You know, we do believe that we're going to be selling our traditional products globally, including Africa, but the bulk of our focus right now is clearly on our core business, which is PortalGuard, and our biometrics.
Okay, got it. That's a very helpful color. You know, of course, you mentioned the $7 million kind of baseline is kind of where you're starting with your recurring revenues, which is very high margin revenue as well. That's certainly a positive. Speaking of which, you mentioned you're working on moving towards profitability. Just given your comments on expected overhead cost reductions and yet substantial revenue growth and bottom-line improvement in 2023, I guess maybe it just makes sense to reassess kind of do you have an idea of what sort of revenue represents break even or profitability for you?
Well, I think on a high level, right, if we're in the three and a half million dollar range right now with current expense, you know, at the current expense run rate, right? We're gonna be certainly at breakeven or profitability. You know, if you wanna look at it on an annualized basis, it's probably around $14 million, give or take. There's some cost savings and advantages that we may see, you know, as we traverse through the course of the year, and we're gonna see our revenue grow as well. Perhaps that point will change. Right now, that's probably the best perspective I can give you.
Okay. Got it. Very, very helpful. I appreciate that color. As I mentioned at the beginning, Ceci, if I could just maybe collect what the total stock comp was in the fourth quarter and what the current total shares outstanding are.
Yeah, I'm just going from the K, which gives me annual. The stock comp was $388,000. Outstanding shares are a little over 9.2 million.
Okay, great. Just for clarity, is the 10-K going to be coming out today? I don't think I've seen it quite yet, I imagine it will be filed today.
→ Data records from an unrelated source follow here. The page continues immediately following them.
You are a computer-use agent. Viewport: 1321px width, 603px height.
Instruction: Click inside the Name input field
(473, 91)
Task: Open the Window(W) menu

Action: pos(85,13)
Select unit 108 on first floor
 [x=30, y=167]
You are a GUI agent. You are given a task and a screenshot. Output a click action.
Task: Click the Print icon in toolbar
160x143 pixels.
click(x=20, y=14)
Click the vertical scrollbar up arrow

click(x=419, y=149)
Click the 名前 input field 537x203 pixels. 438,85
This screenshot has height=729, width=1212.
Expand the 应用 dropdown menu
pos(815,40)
Jack, unfortunately, we found out yesterday that it likely will not get filed today, will get filed next week. Unfortunately, our auditors, and you're seeing this, I suspect you see it as well across the board, just for a shortage of resources and lack of resource, it's been very difficult for the auditors to get through the process with the number of clients they have. Our audit firm was purchased by Marcum mid last year, and so we have been transitioning into the new firm, and it's just taken some extra time the last two quarters to get all of the work done, again, with the transition in resources. We will, we will file, but we will file late.
Okay. Understand. Yes, I have seen... Just to confirm, I have seen that across a lot of my emerging growth companies as well, that makes sense. Well, good. I'm happy to hear about your outlook for robust growth. That's it for me. Thanks for the questions.
Thank you, Jack.
Thank you. Again, if you have a question, please press star then one. I'm showing no more questions. At this time the Q&A session has ended. I'll just turn the call back over to Mr. Mike DePasquale for closing remarks.
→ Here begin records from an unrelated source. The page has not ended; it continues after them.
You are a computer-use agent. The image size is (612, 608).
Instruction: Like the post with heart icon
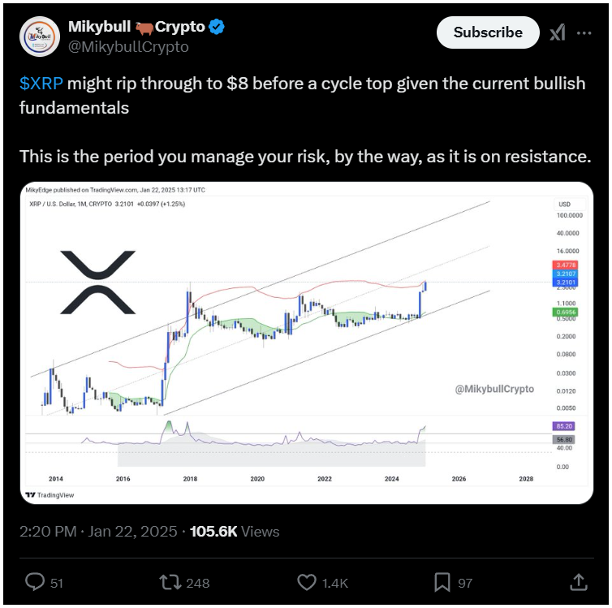[306, 582]
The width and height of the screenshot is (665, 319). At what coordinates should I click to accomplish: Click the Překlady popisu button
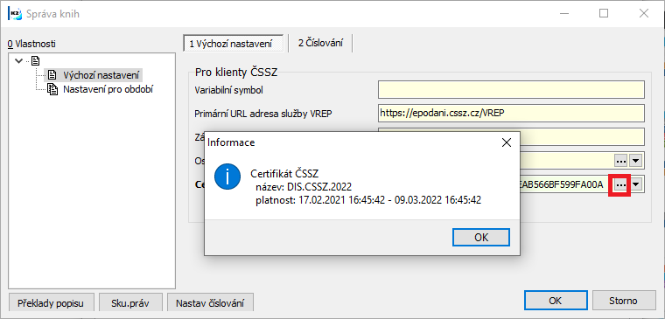click(51, 303)
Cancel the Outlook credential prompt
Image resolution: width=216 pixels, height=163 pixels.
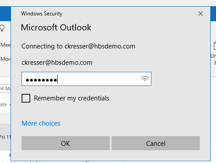(x=155, y=143)

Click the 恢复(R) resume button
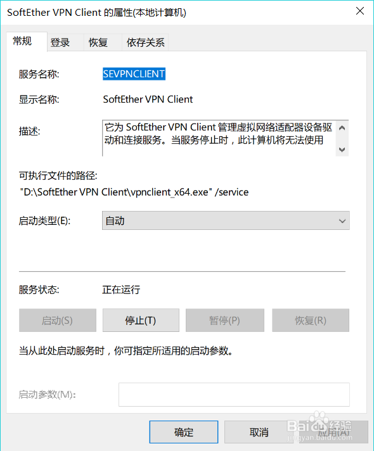pyautogui.click(x=311, y=320)
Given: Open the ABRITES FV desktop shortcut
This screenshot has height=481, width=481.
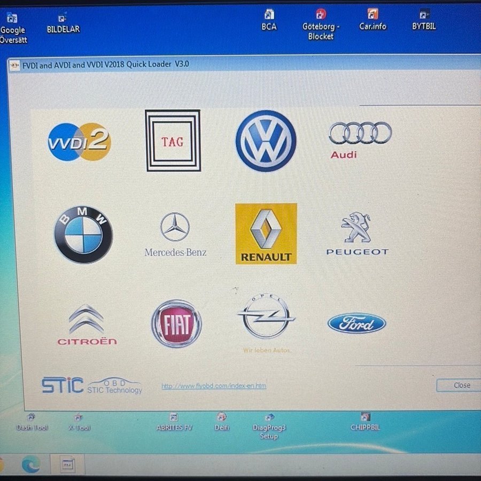Looking at the screenshot, I should click(174, 421).

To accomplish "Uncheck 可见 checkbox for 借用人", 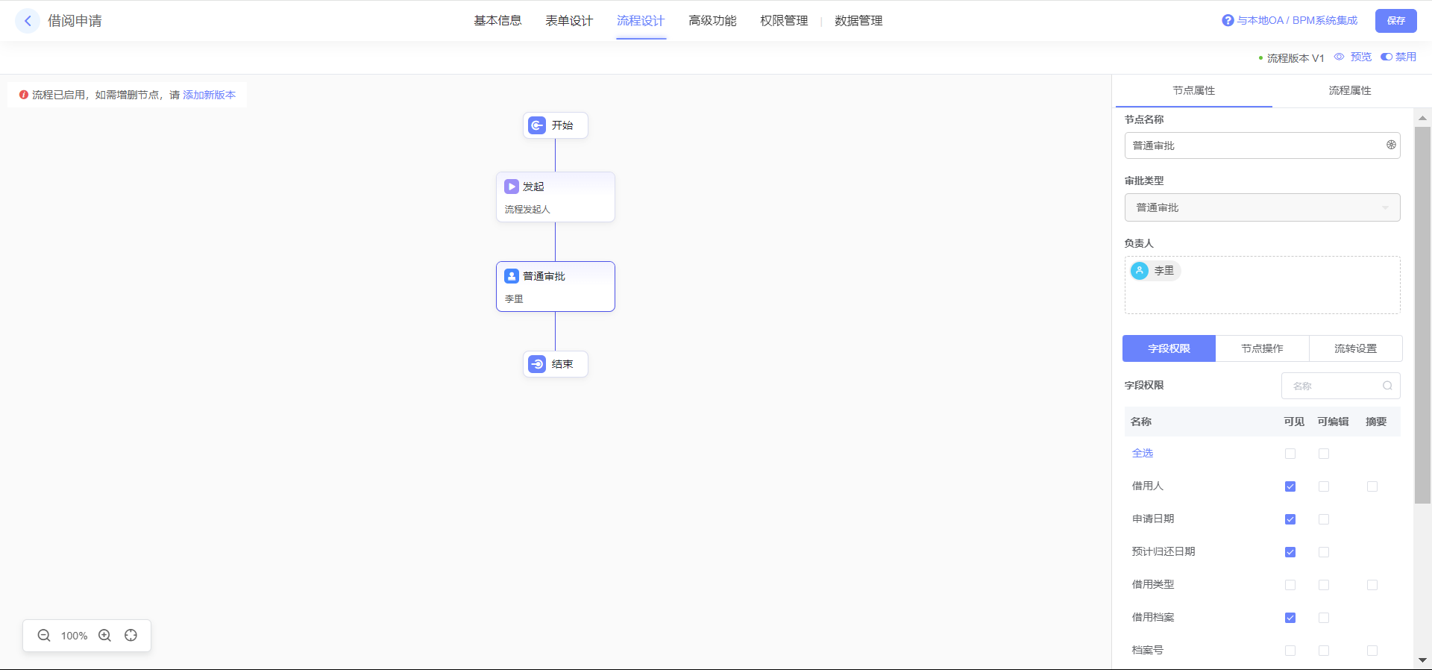I will tap(1290, 486).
Thank you everyone for joining today's call. We look forward to updating you on our Q1 call, which will be held in May. It's not too far away. As usual, we'll continue to provide regular updates via press releases for newsworthy developments as they happen. Once again, we thank you for taking the time to join us this morning, and have a great weekend, everyone.
Conference is now concluded. Thank you for attending today's presentation. You may now disconnect.